* Fragmento del documento:
------------------------------------
Este debate está vigente en la actualidad terrible del coronavirus en Europa. Las condiciones precarias de vida no son las mismas que cuando el cólera pero sí está en entredicho la capacidad de los gestores para hacerle frente. Existe un caso general y cuestiones particulares. Por ejemplo, con los datos en la mano no es fácil sustraerse a la especificad española ni dejar de asombrarse con las cifras comparativas. Si el 7 de marzo las víctimas mortales del virus en España eran 10 y en Corea del Sur 44, ¿cómo es posible que el 2 de abril, menos de un mes más tarde, los muertos en este país fuesen 10.348 y en Corea solo 169? Respuesta: en el primer caso no se hicieron tests masivos, no se produjo una distribución del mascarillas a la población ni se impuso la obligación de usarlas, tampoco se recurrió a la geolocalización. En el segundo, sí. Ello permitió evitar el confinamiento y la paralización de la economía.

El debate sobre la responsabilidad sigue abierto. En la era de las comunicaciones no hay nada que lo pueda impedir ni siquiera cerrando los parlamentos. No sucede como en las epidemias y en las guerras del siglo pasado que, sin la discusión de ahora, la depuración de la culpa en la opinión pública se posponía.
------------------------------------
* Datos de estudio:
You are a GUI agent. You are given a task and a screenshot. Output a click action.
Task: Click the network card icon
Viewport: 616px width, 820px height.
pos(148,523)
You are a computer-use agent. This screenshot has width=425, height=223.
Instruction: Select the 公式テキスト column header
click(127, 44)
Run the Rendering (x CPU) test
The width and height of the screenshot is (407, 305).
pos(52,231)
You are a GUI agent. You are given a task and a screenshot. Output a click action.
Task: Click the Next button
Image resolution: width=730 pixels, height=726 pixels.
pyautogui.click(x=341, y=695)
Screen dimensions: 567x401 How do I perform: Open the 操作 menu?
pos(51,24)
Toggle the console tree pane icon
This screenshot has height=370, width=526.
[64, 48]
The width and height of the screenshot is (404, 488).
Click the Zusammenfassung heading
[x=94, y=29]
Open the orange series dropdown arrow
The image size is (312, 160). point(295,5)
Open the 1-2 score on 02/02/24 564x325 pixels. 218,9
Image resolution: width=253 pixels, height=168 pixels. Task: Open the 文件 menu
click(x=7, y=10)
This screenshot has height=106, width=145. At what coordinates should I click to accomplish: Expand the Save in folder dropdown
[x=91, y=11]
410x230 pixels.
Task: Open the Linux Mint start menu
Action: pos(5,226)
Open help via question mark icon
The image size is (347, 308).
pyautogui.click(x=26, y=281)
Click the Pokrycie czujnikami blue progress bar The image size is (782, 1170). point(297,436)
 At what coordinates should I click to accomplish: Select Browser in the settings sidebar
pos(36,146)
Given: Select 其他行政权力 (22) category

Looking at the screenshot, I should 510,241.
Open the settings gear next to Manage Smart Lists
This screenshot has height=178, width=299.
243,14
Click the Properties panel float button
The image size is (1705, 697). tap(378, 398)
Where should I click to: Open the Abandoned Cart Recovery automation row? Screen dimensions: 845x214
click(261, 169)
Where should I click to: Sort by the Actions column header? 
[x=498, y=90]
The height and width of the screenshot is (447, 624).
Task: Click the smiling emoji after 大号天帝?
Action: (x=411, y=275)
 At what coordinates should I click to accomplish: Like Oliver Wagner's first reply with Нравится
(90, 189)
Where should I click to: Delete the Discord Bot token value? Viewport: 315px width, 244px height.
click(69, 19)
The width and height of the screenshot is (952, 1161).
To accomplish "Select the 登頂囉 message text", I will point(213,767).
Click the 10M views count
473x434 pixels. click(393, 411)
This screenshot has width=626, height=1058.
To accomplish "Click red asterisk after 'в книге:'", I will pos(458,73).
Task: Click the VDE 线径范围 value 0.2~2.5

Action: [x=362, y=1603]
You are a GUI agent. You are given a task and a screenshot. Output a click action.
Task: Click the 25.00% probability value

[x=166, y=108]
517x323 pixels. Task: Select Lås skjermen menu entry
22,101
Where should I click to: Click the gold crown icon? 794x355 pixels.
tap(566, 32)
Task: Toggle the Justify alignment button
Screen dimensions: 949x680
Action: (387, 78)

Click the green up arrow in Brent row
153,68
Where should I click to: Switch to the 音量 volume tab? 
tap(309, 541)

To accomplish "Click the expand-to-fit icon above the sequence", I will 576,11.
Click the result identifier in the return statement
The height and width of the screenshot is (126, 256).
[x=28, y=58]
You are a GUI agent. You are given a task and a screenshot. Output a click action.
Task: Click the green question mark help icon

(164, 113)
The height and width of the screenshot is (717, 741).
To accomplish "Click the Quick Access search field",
------------------------------------
* Partes del ejercicio:
(a) En el fragmento sobre el coronavirus, ¿cuántos muertos tenía Corea del Sur el 2 de abril?
(b) Sigue escribiendo el fragmento sobre el coronavirus a partir de su última frase.
Las filas no hacen falta para nada.

* Respuestas por tarea:
(a) 169.

(b)
En el Reino Unido el "yo acuso" se produce coincidiendo con la fuerte aceleración de los contagios y el balance de muertos, pero también con los cambios y la transformación a marchas forzadas tras el Brexit. Tan solo hace cien días el Primer Ministro, que actualmente se encuentra internado en la UCI, lanzaba al país un mensaje lleno de optimismo sobre el futuro británico. Este 2020 sería un año "fantástico" y el comienzo "de una década estimulante de crecimiento, prosperidad y oportunidad". Jonathan Freedland, en su columna del miércoles de "The Guardian", citaba la frase de Vladimir Ilich Lenin sobre el fermento de la revolución: "Hay décadas en la que no pasa nada; y semanas donde pasan décadas" En enero, el COVID-19 aparecía en los boletines informativos, etiquetado con la seguridad de las noticias que vienen del extranjero, para que la mayoría se burlase de la afición de los chinos a comer animales exóticos. Incluso a principios de marzo, escribe Freedland, el coronavirus no había enseñado sus dientes. La población se supone que conocía la advertencia oficial del riesgo de contagio pero no estaba segura de si debía tomarla del todo en serio. Los mismos políticos que difundían los mensajes de salud pública se saludan antes de una reunión chocando los codos pero la terminaban con apretones de manos y abrazos. El propio Johnson, en una rueda de prensa, el 3 de marzo, se jactaba de estrechar las manos de sus conocidos, incluidos, puntualizó, las personas infectadas por el virus. Un par de semanas después en las que pasaron décadas, explica Freedland, Johnson se encontraba enviando un mensaje televisado a la nación anunciado un encierro "en lo que podría haber sido una escena trillada de ficción distópica". Cerraban los pubs, los campos de fútbol, los cines, los teatros y las escuelas. Los lugares trepidantes se volvían de repente silenciosos. Otras dos semanas después del decreto, los muertos oficiales son más de seis mil y el propio Primer Ministro se halla recibiendo cuidados intensivos. Como escribe Freedland, efectivamente han transcurrido décadas en unas semanas.

La clave del fiasco de la gestión, como cuenta Martin Kettle, también en el "Guardian", es que los principales asesores científicos de Gran Bretaña sabían, a finales de febrero, que el país se enfrentaba la posibilidad de medio millón de muertes por el Covid-19 y estaba mal equipado para evitarlo. Pero, por distintas razones, no lograron presentar el caso con suficiente fuerza a los ministros. "Los fracasos actuales de liderazgo en Gran Bretaña no son ahora una cuestión de opinión, sino de hechos. Esperemos que no resulten catastróficos, pero deben ser reconocidos y evitados en el futuro tanto como sea humanamente posible", escribe Kettle.